EXERCISE DIRECTIONS: Copy out the following data word for word, keeping every line as it appears.
------------------------------------------------------------
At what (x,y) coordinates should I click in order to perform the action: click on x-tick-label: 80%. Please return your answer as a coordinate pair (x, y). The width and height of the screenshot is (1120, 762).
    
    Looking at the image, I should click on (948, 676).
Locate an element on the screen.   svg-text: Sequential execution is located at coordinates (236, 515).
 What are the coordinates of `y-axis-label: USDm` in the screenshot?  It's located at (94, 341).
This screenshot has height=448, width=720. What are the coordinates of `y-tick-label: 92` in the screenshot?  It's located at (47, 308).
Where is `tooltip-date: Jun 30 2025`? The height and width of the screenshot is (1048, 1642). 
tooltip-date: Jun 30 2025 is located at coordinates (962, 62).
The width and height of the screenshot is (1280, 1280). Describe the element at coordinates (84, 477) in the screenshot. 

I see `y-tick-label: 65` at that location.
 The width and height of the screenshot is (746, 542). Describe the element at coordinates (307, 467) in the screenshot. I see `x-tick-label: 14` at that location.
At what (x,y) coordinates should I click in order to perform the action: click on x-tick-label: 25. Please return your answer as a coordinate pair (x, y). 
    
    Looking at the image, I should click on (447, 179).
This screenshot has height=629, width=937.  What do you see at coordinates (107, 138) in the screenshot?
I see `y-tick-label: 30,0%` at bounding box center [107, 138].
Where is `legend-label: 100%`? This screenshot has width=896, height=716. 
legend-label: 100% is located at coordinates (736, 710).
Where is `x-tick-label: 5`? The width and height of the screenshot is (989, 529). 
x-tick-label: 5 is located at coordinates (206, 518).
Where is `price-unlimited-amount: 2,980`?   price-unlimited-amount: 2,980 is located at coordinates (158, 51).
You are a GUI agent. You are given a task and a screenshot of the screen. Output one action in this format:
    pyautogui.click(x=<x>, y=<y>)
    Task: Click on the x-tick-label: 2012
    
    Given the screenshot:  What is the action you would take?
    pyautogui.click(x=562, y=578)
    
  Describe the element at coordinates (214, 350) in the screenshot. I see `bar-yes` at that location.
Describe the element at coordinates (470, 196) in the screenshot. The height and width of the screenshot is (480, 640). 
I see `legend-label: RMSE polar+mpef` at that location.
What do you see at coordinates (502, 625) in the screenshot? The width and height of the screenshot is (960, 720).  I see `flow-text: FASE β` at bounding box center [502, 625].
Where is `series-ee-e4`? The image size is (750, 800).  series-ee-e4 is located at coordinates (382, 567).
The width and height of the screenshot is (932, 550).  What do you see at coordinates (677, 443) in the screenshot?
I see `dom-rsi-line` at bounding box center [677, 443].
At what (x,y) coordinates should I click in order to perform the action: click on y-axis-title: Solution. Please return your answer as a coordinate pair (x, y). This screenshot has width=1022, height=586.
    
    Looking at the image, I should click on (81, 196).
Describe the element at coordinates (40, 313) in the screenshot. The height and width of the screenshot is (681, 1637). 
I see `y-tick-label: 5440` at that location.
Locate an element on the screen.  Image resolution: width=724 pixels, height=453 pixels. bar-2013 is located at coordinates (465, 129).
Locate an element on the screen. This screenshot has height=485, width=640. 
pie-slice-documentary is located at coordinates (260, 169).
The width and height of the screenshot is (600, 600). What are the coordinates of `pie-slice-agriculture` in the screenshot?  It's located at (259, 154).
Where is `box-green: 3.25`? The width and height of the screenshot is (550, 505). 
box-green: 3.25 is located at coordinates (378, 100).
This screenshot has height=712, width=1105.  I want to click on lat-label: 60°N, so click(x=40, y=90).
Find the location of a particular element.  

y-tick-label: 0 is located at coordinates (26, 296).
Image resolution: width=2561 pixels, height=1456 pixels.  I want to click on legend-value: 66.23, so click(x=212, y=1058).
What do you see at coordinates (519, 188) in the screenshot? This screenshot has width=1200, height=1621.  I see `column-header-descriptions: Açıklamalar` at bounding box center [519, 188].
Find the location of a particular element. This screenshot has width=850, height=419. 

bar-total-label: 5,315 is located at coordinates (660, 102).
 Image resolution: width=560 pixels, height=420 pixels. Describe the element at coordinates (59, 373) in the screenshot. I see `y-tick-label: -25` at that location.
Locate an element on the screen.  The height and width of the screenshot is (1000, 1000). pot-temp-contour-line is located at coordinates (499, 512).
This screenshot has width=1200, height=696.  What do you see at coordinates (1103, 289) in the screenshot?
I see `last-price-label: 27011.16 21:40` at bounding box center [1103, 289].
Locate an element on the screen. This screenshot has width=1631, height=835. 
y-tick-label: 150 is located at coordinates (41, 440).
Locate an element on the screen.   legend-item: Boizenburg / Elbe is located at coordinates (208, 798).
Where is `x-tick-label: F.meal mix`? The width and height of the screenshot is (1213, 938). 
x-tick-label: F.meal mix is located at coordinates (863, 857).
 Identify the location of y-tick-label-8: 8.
------------------------------------------------------------
TASK RESULT:
At what (x,y) coordinates should I click in order to perform the action: click on x-tick-label: 80%. Please return your answer as a coordinate pair (x, y). The width and height of the screenshot is (1120, 762).
    
    Looking at the image, I should click on (948, 676).
Locate an element on the screen.   svg-text: Sequential execution is located at coordinates (236, 515).
 What are the coordinates of `y-axis-label: USDm` in the screenshot?  It's located at (94, 341).
This screenshot has height=448, width=720. What are the coordinates of `y-tick-label: 92` in the screenshot?  It's located at (47, 308).
Where is `tooltip-date: Jun 30 2025`? The height and width of the screenshot is (1048, 1642). 
tooltip-date: Jun 30 2025 is located at coordinates (962, 62).
The width and height of the screenshot is (1280, 1280). Describe the element at coordinates (84, 477) in the screenshot. 

I see `y-tick-label: 65` at that location.
 The width and height of the screenshot is (746, 542). Describe the element at coordinates (307, 467) in the screenshot. I see `x-tick-label: 14` at that location.
At what (x,y) coordinates should I click in order to perform the action: click on x-tick-label: 25. Please return your answer as a coordinate pair (x, y). 
    
    Looking at the image, I should click on (447, 179).
This screenshot has height=629, width=937.  What do you see at coordinates (107, 138) in the screenshot?
I see `y-tick-label: 30,0%` at bounding box center [107, 138].
Where is `legend-label: 100%`? This screenshot has width=896, height=716. 
legend-label: 100% is located at coordinates (736, 710).
Where is `x-tick-label: 5`? The width and height of the screenshot is (989, 529). 
x-tick-label: 5 is located at coordinates (206, 518).
Where is `price-unlimited-amount: 2,980`?   price-unlimited-amount: 2,980 is located at coordinates (158, 51).
You are a GUI agent. You are given a task and a screenshot of the screen. Output one action in this format:
    pyautogui.click(x=<x>, y=<y>)
    Task: Click on the x-tick-label: 2012
    
    Given the screenshot:  What is the action you would take?
    pyautogui.click(x=562, y=578)
    
  Describe the element at coordinates (214, 350) in the screenshot. I see `bar-yes` at that location.
Describe the element at coordinates (470, 196) in the screenshot. The height and width of the screenshot is (480, 640). 
I see `legend-label: RMSE polar+mpef` at that location.
What do you see at coordinates (502, 625) in the screenshot? The width and height of the screenshot is (960, 720).  I see `flow-text: FASE β` at bounding box center [502, 625].
Where is `series-ee-e4`? The image size is (750, 800).  series-ee-e4 is located at coordinates (382, 567).
The width and height of the screenshot is (932, 550).  What do you see at coordinates (677, 443) in the screenshot?
I see `dom-rsi-line` at bounding box center [677, 443].
At what (x,y) coordinates should I click in order to perform the action: click on y-axis-title: Solution. Please return your answer as a coordinate pair (x, y). This screenshot has width=1022, height=586.
    
    Looking at the image, I should click on (81, 196).
Describe the element at coordinates (40, 313) in the screenshot. The height and width of the screenshot is (681, 1637). 
I see `y-tick-label: 5440` at that location.
Locate an element on the screen.  Image resolution: width=724 pixels, height=453 pixels. bar-2013 is located at coordinates (465, 129).
Locate an element on the screen. This screenshot has height=485, width=640. 
pie-slice-documentary is located at coordinates (260, 169).
The width and height of the screenshot is (600, 600). What are the coordinates of `pie-slice-agriculture` in the screenshot?  It's located at (259, 154).
Where is `box-green: 3.25`? The width and height of the screenshot is (550, 505). 
box-green: 3.25 is located at coordinates (378, 100).
This screenshot has height=712, width=1105.  I want to click on lat-label: 60°N, so click(x=40, y=90).
Find the location of a particular element.  

y-tick-label: 0 is located at coordinates (26, 296).
Image resolution: width=2561 pixels, height=1456 pixels.  I want to click on legend-value: 66.23, so click(x=212, y=1058).
What do you see at coordinates (519, 188) in the screenshot? This screenshot has width=1200, height=1621.  I see `column-header-descriptions: Açıklamalar` at bounding box center [519, 188].
Find the location of a particular element. This screenshot has width=850, height=419. 

bar-total-label: 5,315 is located at coordinates (660, 102).
 Image resolution: width=560 pixels, height=420 pixels. Describe the element at coordinates (59, 373) in the screenshot. I see `y-tick-label: -25` at that location.
Locate an element on the screen.  The height and width of the screenshot is (1000, 1000). pot-temp-contour-line is located at coordinates (499, 512).
This screenshot has width=1200, height=696.  What do you see at coordinates (1103, 289) in the screenshot?
I see `last-price-label: 27011.16 21:40` at bounding box center [1103, 289].
Locate an element on the screen. This screenshot has width=1631, height=835. 
y-tick-label: 150 is located at coordinates (41, 440).
Locate an element on the screen.   legend-item: Boizenburg / Elbe is located at coordinates (208, 798).
Where is `x-tick-label: F.meal mix`? The width and height of the screenshot is (1213, 938). 
x-tick-label: F.meal mix is located at coordinates (863, 857).
 Identify the location of y-tick-label-8: 8.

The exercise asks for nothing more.